Because there are reasons why Damien’s body was never found…and why, in over thirty years, Maria Capello has never revealed the secret ingredient in her most famous recipe. Booklist Starred Review

YOU BELONG HERE, Megan Miranda (S&S/Marysue Rucci Books, $28.99, July). Beckett Bowery never thought she’d return to Wyatt Valley, a picturesque college town in the Virginia mountains steeped in tradition. Her roots there were strong: Beckett’s parents taught at the college, and she never even imagined studying anywhere else—until a tragedy her senior year ended with two local men dead, and her roommate on the run, never to be seen again…
For the last two decades, Beckett has done her best to keep her distance. Then her daughter, Delilah, secretly applies to Wyatt College and earns a full scholarship, and Beckett can only hope that her lingering fears are unfounded. But deep down she knows that Wyatt Valley has a long memory, and that the past isn’t the only dangerous thing in town…Booklist Starred Review

HIGH SEASON, Katie Bishop (St. Martin’s, $29.00, August). On a beautiful summer’s night twenty years ago, troubled seventeen-year-old Tamara Drayton was found floating face-down in the pool of her family’s idyllic mansion in the south of France, leaving her twin brother, golden-boy Blake, to pick up the pieces of their shattered family.
Also left behind was their sister Nina who, at six years old, became the youngest person ever to testify in a French murder trial. Because she’s the only one who saw what happened?who watched as her babysitter, Josie Jackson, pushed Tamara under the water, and held her there until she stopped breathing.
Didn’t she? Twenty years later, Nina’s memories have faded, leaving her with no idea of what really transpired that night. When a new true crime documentary about her sister’s murder is announced, Nina thinks this might be her chance to finally find out.
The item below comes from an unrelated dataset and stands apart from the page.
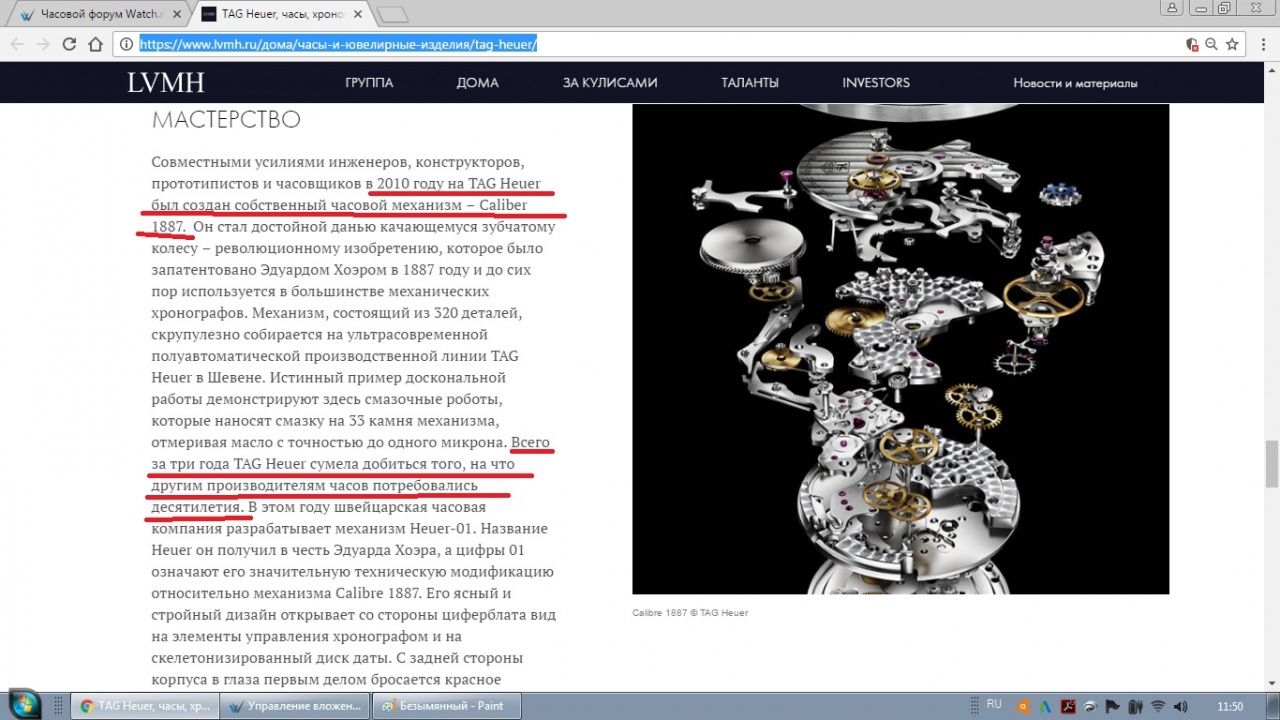Bookmark this page with the star icon
This screenshot has width=1280, height=720.
pos(1232,44)
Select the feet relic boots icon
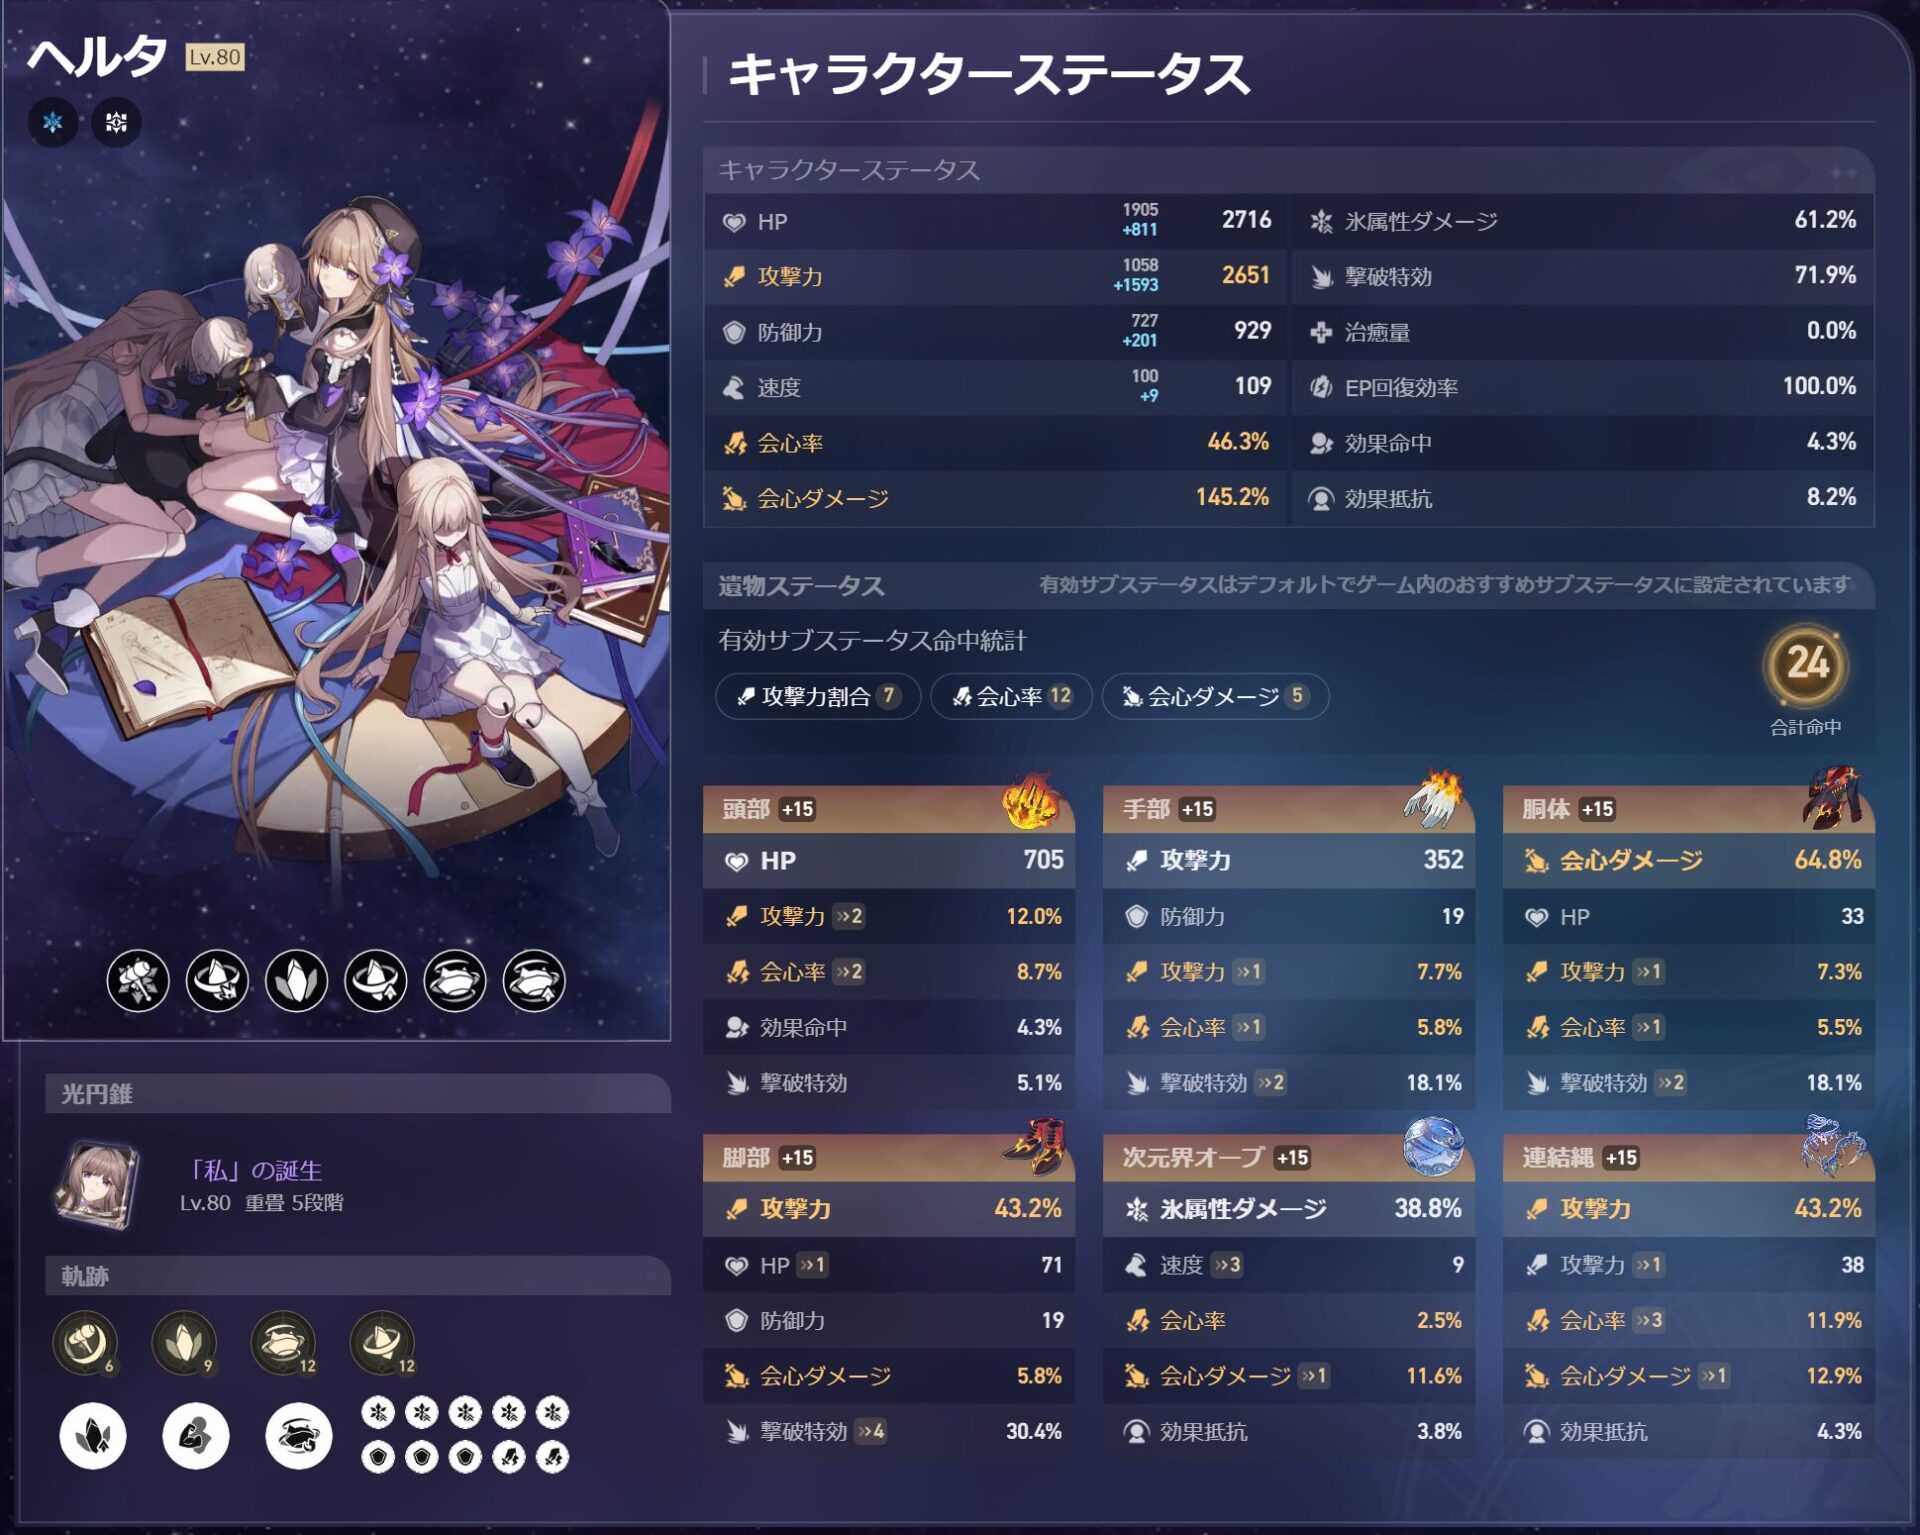1920x1535 pixels. pos(1033,1146)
GUESS AGAIN, Charlie Donlea (Kensington, $30.00, July). Ten years ago, 17-year-old high school volleyball star Callie Jones vanished from her quiet Wisconsin lake community. A highly publicized search followed but her body was never found. The case went cold, but the echoes still linger.
Ethan Hall, a former renegade detective turned ER doctor, left law enforcement to escape the horrors of the kid crime division. But on the tenth anniversary of Callie’s disappearance, his former partner, Pete Kramer, makes a desperate request. Pete is the veteran detective who originally investigated the case. Now he’s dying, and to ease his conscience and get closure for the Jones family, he needs Ethan to return to the haunting work he left behind—and solve what happened to Callie, once and for all.
Word soon spreads and everyone in the small town of Cherryview feels a rush of hope that answers will finally be found. Amid a sweltering heatwave, Ethan’s investigation gains momentum, but reexamining old evidence won’t be enough. He needs a new way into the case, no matter how dangerous or unconventional.